- [DATASET CONTENT]
=== Section Start ===
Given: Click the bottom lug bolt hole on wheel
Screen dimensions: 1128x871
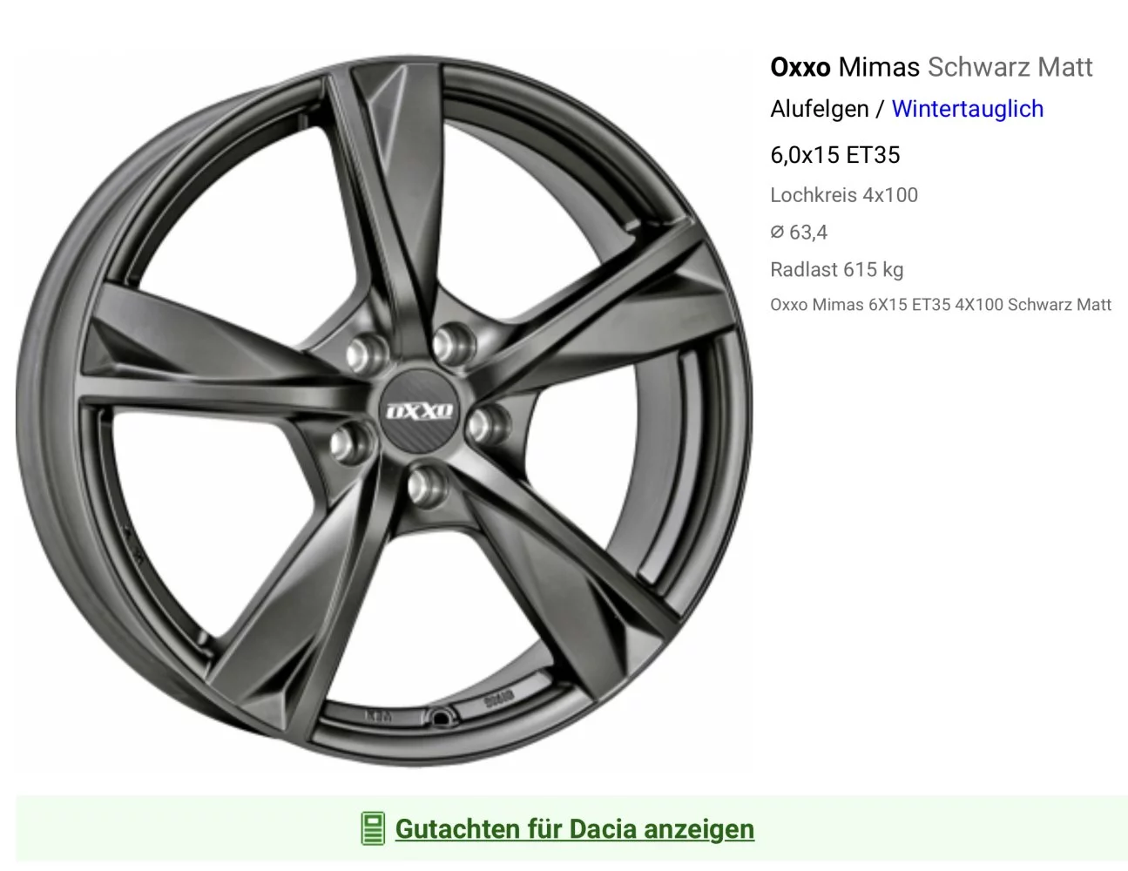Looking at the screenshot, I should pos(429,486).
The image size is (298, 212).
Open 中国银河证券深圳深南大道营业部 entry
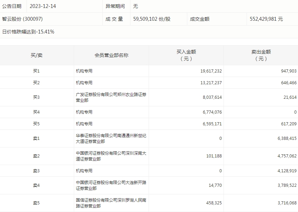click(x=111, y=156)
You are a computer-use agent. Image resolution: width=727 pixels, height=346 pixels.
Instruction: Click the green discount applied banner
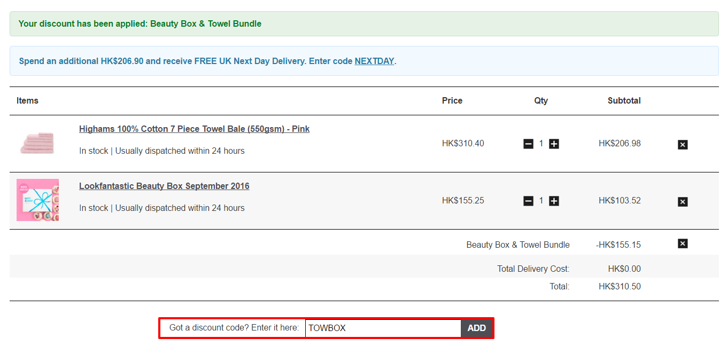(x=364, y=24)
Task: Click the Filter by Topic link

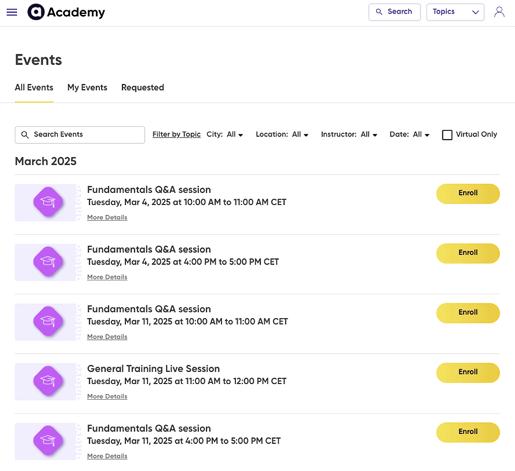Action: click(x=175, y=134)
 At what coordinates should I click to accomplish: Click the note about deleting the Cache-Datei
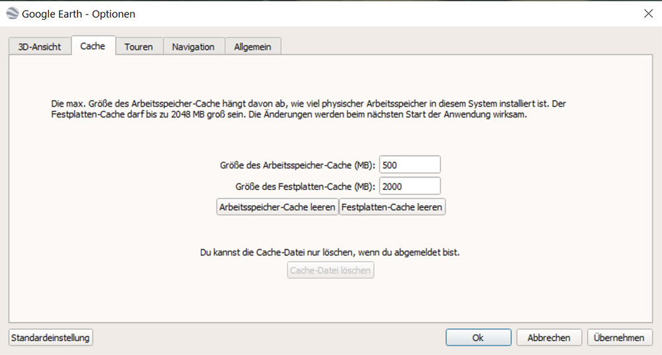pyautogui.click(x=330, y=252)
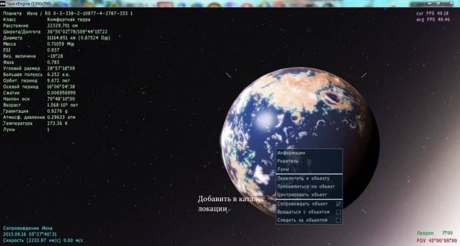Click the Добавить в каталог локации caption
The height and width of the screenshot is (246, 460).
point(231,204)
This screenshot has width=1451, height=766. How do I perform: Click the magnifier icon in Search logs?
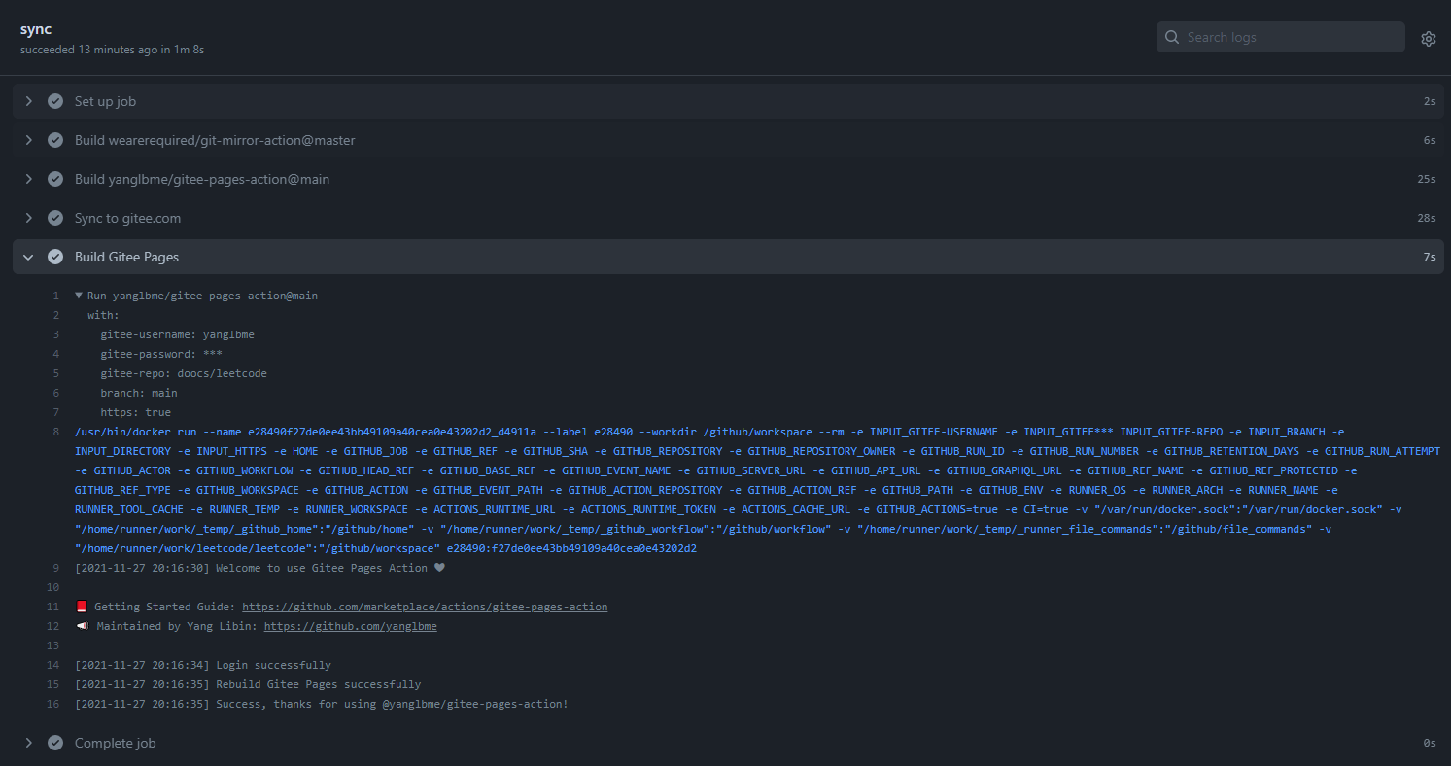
=== Section End ===
- [WHAT YOU HAVE TO DO] Above are some records; extract exactly the lines from the one containing "Screen dimensions: 1128x871" through the one containing "You are a computer-use" and drop the pictures.

- [WRITTEN SOLUTION]
Screen dimensions: 1128x871
Looking at the screenshot, I should pos(429,486).
The image size is (298, 212).
Open 中国银河证券深圳深南大道营业部 entry
click(x=111, y=156)
You are a computer-use agent. Image resolution: width=727 pixels, height=346 pixels.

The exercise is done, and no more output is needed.